Self-improving agent in a complex environment

During my second Master’s degree in AI at Sorbonne University, I participated in a school project where we had to read a scientific article about AI methods used in robotics. Our task was to replicate the methods used in the article and compare our results with those presented in the paper. The article1 focused on using reinforcement learning methods, such as adaptive heuristic critique (AHC) learning architecture2 3 and Q-learning4, in a complex simulated environment. The simulated environment consisted of an agent, enemies, food, and obstacles, with the agent’s goal being to survive by using its sensors to avoid enemies and obstacles while collecting food.

To complete the project, we had to create the environment, the characters (agent and enemies), and the agent’s sensors using coarse coding5 and the Python GUI toolkit Tkinter. We also had to adjust the characters’ movements to be compatible with the Tkinter GUI. Once that was done, we implemented the Q-Learning method using a neural network to enable the agent to choose its movements autonomously, similar to the Deep-Q reinforcement learning models. The neural network had three layers: an input layer (145 neurons) that received input from the agent’s sensors, a hidden layer (30 neurons), and an output layer (1 neuron) corresponding to the Q-Value. Finally, we compared our results, represented by the learning curves, with those presented in the paper.

Ipsum Feugiat

Figure - Learning curves showing the average number of resources eaten by the agent during 300 plays with and without using experience replay (blue and green curves, respectively).

The above learning curves show how well the agent performed during 300 training simulations. Over time, the agent learns to collect resources while avoiding enemy encounters. To help you understand how we built the simulation, we have included a short demo that demonstrates the agent’s performance.
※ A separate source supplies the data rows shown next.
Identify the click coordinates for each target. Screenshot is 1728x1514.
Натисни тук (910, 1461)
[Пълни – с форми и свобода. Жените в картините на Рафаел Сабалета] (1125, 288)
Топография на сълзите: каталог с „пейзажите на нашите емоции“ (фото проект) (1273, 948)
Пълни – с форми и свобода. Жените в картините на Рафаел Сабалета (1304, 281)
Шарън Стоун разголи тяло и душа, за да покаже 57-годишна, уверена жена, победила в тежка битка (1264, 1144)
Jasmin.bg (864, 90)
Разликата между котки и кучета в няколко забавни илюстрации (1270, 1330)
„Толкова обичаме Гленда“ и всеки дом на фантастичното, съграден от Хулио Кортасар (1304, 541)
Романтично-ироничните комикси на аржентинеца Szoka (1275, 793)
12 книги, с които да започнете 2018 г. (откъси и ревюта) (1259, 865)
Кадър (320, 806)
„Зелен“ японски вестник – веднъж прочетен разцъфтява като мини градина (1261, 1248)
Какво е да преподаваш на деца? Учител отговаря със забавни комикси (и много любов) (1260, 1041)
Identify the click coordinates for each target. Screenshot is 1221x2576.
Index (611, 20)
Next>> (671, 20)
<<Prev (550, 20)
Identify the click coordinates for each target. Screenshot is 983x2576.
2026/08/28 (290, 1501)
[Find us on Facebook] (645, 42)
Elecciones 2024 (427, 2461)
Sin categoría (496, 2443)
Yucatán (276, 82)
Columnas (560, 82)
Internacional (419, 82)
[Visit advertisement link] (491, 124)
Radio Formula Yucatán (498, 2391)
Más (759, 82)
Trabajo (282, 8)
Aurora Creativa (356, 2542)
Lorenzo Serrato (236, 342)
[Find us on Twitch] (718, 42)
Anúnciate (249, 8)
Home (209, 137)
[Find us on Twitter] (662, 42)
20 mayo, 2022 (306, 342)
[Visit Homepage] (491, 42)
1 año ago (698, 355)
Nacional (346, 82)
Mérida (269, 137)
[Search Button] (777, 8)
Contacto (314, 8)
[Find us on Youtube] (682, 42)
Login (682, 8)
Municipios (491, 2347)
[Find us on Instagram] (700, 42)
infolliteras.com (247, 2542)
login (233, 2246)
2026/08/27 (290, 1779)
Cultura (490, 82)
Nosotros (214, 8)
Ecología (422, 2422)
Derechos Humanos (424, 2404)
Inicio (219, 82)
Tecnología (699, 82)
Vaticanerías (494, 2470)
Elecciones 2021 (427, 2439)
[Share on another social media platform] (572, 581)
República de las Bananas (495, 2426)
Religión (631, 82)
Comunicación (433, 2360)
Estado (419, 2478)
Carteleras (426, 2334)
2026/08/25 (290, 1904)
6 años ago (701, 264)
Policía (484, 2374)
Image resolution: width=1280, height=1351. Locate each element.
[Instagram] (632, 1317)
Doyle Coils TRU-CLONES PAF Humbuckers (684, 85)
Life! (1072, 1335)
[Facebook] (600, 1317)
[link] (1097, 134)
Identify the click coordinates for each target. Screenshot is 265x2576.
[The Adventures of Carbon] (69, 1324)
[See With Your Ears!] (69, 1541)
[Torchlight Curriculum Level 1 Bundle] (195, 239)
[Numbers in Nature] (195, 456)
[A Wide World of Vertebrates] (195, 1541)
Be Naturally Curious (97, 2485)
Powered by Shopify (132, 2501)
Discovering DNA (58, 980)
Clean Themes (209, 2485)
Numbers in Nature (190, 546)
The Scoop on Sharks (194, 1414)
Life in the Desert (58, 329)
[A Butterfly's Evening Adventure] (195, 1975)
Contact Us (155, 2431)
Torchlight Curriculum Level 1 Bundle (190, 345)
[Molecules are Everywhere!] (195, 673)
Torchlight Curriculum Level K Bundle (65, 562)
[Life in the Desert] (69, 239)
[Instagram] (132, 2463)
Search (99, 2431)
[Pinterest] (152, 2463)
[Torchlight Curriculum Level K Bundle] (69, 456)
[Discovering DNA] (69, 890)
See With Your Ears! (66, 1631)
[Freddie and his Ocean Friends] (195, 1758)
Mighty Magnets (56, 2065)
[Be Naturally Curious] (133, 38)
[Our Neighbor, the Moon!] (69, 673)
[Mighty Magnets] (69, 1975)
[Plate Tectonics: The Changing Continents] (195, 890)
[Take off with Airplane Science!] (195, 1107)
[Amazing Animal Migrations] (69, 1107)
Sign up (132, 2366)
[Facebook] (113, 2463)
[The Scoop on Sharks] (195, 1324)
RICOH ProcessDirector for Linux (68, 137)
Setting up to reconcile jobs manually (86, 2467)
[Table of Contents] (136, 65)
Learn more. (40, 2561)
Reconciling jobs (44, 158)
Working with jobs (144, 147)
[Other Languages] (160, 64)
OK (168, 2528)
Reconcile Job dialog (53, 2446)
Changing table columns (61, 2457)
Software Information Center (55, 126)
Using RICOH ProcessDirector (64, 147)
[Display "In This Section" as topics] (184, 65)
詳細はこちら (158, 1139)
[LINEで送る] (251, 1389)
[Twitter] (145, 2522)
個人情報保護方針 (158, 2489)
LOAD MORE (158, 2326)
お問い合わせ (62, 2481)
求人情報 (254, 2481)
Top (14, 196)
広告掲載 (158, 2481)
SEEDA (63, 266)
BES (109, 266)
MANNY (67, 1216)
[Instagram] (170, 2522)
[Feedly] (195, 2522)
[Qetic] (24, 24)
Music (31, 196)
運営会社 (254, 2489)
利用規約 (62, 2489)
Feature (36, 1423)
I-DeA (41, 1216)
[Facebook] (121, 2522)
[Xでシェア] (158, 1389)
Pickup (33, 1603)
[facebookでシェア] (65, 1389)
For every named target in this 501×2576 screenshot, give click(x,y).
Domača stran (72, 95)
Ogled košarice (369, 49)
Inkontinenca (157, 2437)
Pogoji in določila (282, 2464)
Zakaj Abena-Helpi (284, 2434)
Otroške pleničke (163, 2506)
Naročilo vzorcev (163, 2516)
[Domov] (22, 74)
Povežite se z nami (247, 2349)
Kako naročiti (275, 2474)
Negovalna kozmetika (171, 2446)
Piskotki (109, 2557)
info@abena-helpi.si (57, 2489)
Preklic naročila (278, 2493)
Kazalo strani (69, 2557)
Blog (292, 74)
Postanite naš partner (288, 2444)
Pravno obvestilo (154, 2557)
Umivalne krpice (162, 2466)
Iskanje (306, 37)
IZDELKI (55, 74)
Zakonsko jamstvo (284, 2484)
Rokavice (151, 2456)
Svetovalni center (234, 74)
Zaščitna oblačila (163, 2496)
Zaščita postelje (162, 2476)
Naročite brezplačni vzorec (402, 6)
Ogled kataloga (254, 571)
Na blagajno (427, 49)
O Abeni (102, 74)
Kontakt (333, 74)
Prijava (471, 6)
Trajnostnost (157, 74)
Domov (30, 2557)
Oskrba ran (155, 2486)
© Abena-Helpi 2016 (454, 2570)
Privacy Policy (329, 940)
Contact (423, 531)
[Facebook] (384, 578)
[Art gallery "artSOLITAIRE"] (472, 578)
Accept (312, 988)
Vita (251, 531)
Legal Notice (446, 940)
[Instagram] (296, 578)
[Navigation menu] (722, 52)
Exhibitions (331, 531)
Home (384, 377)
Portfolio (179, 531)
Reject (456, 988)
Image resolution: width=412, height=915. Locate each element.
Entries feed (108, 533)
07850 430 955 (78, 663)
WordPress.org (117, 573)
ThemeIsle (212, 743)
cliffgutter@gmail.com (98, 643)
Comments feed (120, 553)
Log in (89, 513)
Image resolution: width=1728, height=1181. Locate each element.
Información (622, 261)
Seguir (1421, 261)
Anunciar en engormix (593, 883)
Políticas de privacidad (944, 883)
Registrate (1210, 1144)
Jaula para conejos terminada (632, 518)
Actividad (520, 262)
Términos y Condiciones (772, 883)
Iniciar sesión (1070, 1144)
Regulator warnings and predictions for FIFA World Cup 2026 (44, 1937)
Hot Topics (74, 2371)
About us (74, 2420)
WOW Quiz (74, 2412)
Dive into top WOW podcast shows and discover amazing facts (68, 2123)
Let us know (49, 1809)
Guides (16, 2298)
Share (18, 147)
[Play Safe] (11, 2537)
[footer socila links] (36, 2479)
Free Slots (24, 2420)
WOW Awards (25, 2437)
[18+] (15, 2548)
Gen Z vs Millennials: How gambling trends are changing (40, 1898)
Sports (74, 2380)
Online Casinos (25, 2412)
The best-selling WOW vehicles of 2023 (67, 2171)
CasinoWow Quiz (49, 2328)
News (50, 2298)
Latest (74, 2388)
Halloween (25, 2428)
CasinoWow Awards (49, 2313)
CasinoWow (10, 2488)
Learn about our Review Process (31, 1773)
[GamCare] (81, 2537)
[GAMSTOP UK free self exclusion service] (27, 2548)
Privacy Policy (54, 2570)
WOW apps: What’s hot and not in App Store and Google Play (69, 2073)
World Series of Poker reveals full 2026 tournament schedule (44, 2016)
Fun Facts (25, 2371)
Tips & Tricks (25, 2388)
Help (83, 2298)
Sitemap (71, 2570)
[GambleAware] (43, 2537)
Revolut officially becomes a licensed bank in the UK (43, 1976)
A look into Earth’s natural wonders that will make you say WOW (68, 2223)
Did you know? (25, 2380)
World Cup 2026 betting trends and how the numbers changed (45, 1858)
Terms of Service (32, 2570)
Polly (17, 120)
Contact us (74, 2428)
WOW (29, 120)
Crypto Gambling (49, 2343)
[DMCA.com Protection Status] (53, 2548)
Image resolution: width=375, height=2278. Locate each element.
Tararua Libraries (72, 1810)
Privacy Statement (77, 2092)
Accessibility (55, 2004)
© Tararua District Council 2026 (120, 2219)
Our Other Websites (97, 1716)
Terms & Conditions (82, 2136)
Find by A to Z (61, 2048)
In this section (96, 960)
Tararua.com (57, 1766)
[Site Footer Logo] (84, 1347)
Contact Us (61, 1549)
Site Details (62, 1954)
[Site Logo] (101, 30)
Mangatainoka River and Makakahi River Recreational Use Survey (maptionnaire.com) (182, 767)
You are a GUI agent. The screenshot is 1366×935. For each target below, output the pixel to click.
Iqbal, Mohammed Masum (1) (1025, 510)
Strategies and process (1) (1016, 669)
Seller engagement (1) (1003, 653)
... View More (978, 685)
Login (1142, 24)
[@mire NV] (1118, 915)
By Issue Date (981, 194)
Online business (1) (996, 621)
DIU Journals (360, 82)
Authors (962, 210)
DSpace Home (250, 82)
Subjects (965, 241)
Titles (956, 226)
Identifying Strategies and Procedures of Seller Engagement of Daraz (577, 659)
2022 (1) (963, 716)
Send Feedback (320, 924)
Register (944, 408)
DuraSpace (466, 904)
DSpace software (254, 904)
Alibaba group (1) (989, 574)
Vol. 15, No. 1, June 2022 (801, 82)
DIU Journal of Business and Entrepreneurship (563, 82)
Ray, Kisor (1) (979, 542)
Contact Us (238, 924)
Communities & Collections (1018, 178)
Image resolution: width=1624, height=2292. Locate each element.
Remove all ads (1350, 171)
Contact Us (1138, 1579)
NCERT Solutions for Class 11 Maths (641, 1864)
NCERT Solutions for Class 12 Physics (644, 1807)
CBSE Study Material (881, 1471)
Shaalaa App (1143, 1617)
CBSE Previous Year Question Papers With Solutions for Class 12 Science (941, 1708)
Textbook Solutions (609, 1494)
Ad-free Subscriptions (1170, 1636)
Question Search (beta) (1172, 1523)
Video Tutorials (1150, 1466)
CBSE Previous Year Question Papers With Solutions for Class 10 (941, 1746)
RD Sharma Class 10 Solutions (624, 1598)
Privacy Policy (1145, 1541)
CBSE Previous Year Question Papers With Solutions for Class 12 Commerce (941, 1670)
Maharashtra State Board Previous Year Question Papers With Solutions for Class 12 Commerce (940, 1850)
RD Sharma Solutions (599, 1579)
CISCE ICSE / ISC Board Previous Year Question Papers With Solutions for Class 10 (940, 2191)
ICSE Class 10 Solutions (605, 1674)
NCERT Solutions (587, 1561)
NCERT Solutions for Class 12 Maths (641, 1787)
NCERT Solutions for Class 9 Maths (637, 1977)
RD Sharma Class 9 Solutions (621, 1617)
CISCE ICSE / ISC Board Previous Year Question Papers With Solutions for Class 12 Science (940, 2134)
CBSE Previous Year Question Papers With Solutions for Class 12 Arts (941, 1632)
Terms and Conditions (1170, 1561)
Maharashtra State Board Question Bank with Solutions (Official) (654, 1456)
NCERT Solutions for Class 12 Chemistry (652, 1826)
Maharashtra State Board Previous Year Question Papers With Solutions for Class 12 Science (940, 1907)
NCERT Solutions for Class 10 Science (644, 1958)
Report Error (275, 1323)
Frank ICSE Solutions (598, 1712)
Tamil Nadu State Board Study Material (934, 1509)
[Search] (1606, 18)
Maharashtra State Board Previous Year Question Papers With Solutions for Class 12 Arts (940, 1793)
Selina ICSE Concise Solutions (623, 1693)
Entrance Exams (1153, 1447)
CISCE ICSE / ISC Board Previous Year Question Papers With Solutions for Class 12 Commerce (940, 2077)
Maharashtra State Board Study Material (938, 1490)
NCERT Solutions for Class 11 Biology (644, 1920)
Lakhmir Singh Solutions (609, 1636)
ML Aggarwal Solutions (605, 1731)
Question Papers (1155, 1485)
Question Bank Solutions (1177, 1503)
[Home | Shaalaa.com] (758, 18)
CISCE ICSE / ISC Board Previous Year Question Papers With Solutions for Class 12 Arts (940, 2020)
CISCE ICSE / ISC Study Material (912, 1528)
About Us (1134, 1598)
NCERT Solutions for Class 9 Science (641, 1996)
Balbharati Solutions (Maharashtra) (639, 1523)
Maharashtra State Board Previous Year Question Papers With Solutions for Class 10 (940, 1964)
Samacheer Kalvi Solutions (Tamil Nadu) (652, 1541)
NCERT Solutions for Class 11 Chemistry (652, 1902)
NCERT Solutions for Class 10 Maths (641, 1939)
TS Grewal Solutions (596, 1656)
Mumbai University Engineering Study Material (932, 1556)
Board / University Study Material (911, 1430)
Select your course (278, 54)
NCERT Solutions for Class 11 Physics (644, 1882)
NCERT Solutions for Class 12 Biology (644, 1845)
  1. Long-Ji Lin. 1992. Self-Improving Reactive Agents Based on Reinforcement Learning, Planning and Teaching. Mach. Learn. 8, 3–4 (May 1992), 293–321. 

  2. Richard Stuart Sutton.Temporal Credit Assignment in Reinforcement Learning. PhD thesis, 1984. AAI8410337. 

  3. Sutton, Richard & Barto, Andrew. (1990). Time-Derivative Models of Pavlovian Reinforcement. 

  4. Watkins, C. J. C. H.. “Learning from Delayed Rewards.” PhD diss., King’s College, Oxford, 1989. 

  5. D. E. Rumelhart, G. E. Hinton, and R. J. Williams. 1986. Learning internal representations by error propagation. Parallel distributed processing: explorations in the microstructure of cognition, vol. 1: foundations. MIT Press, Cambridge, MA, USA, 318–362.